Segment Start: AVAILABLE RECORDS

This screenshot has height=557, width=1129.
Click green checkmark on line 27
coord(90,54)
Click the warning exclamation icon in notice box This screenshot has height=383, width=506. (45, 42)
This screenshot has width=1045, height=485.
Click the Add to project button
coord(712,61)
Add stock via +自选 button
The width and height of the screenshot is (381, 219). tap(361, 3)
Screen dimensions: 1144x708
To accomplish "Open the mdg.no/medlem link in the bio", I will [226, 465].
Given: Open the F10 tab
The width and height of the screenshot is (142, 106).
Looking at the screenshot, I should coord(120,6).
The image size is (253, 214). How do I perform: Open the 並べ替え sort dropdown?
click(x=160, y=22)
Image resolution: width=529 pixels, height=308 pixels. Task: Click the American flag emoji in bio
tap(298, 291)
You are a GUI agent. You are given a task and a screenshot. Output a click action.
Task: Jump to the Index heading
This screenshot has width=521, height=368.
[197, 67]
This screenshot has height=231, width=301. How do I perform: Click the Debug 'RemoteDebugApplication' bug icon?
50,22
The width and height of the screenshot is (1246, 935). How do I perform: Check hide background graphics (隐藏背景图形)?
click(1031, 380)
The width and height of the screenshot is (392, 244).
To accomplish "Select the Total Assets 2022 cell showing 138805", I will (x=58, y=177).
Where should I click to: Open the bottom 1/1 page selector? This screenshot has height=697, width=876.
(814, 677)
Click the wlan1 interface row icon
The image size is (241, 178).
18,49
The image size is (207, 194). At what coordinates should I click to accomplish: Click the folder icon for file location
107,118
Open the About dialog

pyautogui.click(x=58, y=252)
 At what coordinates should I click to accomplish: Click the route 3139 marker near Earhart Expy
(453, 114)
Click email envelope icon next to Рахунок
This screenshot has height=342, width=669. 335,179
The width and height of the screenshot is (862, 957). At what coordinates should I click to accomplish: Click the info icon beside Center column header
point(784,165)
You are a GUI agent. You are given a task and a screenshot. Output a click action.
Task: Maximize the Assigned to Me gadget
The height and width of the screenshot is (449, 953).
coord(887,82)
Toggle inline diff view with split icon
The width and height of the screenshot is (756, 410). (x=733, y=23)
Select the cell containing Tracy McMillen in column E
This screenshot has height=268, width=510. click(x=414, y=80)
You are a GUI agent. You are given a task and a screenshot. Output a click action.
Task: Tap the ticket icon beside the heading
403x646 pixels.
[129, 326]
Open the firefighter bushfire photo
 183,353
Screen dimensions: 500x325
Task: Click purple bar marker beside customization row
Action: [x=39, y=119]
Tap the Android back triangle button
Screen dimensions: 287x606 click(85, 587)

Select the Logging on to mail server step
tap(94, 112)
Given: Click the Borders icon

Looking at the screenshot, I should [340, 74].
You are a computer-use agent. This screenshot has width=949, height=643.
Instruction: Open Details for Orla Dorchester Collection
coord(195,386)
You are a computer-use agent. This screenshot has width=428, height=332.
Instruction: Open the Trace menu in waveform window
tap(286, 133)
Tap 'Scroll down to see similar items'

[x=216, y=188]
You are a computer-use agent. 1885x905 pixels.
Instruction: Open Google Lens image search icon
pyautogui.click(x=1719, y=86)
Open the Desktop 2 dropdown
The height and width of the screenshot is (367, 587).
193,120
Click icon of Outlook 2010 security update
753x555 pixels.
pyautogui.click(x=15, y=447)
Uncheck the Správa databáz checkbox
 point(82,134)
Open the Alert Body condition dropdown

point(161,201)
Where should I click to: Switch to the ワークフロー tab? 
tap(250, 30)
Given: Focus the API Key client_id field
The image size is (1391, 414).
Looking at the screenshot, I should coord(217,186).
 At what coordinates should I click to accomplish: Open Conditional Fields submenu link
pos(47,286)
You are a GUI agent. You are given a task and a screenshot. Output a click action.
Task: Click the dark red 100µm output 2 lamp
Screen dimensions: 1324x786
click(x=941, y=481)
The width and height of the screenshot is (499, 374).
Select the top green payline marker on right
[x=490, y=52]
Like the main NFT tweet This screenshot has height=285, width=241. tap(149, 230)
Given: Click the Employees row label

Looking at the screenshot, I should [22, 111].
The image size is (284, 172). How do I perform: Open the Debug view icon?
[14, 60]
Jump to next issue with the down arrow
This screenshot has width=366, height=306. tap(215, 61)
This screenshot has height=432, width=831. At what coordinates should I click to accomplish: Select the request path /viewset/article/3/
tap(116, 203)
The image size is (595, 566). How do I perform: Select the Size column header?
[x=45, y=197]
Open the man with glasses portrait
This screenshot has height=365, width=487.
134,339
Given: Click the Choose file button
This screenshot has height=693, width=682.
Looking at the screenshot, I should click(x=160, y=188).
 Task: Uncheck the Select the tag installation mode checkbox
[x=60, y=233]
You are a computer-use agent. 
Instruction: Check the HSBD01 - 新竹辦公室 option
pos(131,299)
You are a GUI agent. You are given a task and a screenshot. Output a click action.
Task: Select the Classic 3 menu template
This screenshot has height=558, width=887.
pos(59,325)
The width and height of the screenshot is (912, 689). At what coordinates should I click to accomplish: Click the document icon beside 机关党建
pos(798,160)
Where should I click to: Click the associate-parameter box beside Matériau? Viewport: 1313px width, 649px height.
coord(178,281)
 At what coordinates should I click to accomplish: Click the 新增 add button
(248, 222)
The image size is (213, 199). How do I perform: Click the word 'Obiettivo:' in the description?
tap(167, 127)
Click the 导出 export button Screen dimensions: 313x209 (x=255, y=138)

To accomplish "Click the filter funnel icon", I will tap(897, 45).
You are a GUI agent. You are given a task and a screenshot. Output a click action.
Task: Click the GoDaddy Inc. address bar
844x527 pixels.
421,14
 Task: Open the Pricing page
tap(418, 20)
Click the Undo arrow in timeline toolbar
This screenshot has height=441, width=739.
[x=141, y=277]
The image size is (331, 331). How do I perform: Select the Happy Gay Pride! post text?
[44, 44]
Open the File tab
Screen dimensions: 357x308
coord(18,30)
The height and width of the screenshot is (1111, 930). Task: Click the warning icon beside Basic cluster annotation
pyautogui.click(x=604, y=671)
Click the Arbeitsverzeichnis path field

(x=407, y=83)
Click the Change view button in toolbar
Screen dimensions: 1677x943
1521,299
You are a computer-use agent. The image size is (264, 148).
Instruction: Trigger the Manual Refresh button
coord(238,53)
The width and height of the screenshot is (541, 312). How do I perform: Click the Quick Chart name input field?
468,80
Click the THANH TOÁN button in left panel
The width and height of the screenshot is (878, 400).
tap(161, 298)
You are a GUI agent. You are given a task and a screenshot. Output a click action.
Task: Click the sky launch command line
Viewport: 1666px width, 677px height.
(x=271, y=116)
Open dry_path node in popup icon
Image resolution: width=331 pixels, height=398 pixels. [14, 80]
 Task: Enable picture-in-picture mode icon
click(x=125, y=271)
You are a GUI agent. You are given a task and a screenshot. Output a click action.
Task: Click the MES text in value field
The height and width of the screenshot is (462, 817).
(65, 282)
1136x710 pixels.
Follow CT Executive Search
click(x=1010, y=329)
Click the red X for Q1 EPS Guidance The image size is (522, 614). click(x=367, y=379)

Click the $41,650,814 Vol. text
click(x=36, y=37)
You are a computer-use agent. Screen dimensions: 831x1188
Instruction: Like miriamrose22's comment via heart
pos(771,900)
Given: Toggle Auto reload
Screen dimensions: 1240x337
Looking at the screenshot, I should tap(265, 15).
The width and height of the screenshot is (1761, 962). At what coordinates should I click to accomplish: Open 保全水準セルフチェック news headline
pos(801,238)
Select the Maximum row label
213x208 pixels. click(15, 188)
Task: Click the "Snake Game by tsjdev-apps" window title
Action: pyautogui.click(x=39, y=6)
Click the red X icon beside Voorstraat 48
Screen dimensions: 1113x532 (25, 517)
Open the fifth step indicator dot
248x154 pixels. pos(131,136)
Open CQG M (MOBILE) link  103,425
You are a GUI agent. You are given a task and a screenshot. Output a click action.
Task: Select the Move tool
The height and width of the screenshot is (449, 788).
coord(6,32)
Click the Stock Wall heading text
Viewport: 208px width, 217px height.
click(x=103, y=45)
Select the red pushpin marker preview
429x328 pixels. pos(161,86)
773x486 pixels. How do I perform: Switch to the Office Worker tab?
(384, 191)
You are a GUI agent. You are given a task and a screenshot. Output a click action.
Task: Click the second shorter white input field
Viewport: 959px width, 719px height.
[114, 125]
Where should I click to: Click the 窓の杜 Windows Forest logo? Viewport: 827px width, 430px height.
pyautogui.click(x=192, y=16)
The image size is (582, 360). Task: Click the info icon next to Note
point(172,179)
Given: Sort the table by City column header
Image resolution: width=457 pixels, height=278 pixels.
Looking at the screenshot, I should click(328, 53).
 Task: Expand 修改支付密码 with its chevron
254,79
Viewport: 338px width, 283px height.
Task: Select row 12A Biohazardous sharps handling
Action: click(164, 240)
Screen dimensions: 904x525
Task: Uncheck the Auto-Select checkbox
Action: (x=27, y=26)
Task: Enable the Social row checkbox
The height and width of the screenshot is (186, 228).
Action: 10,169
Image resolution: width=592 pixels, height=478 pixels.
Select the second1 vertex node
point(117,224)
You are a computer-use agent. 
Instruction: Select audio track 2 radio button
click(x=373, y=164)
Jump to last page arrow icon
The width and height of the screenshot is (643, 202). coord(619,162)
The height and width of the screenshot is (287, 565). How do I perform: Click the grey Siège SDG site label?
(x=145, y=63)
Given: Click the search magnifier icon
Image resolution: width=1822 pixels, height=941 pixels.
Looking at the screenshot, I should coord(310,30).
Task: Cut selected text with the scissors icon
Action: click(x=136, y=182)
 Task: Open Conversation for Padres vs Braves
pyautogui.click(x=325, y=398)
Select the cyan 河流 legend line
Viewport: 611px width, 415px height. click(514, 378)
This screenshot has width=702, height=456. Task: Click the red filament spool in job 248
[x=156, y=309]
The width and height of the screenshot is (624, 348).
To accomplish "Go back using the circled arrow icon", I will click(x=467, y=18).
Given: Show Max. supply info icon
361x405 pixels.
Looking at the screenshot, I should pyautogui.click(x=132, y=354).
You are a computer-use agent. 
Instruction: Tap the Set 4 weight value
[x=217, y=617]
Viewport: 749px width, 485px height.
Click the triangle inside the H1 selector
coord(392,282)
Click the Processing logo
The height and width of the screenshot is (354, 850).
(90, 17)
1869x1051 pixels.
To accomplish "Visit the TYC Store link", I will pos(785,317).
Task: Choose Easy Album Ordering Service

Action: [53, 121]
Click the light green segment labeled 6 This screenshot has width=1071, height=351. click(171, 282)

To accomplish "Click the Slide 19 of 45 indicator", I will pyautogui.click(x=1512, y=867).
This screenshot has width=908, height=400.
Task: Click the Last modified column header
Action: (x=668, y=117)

Segment End: AVAILABLE RECORDS

> [WHAT YOU HAVE TO DO]
Within the entries above, find the string "computer" and return each line that holds it.

> [RESULT FOR THIS TASK]
You are a computer-use agent. This screenshot has width=949, height=643.
You are a computer-use agent. This screenshot has width=428, height=332.
You are a computer-use agent. 1885x905 pixels.
You are a computer-use agent. 
You are a computer-use agent. The image size is (264, 148).
You are a computer-use agent. Screen dimensions: 831x1188
You are a computer-use agent. 
You are a computer-use agent. 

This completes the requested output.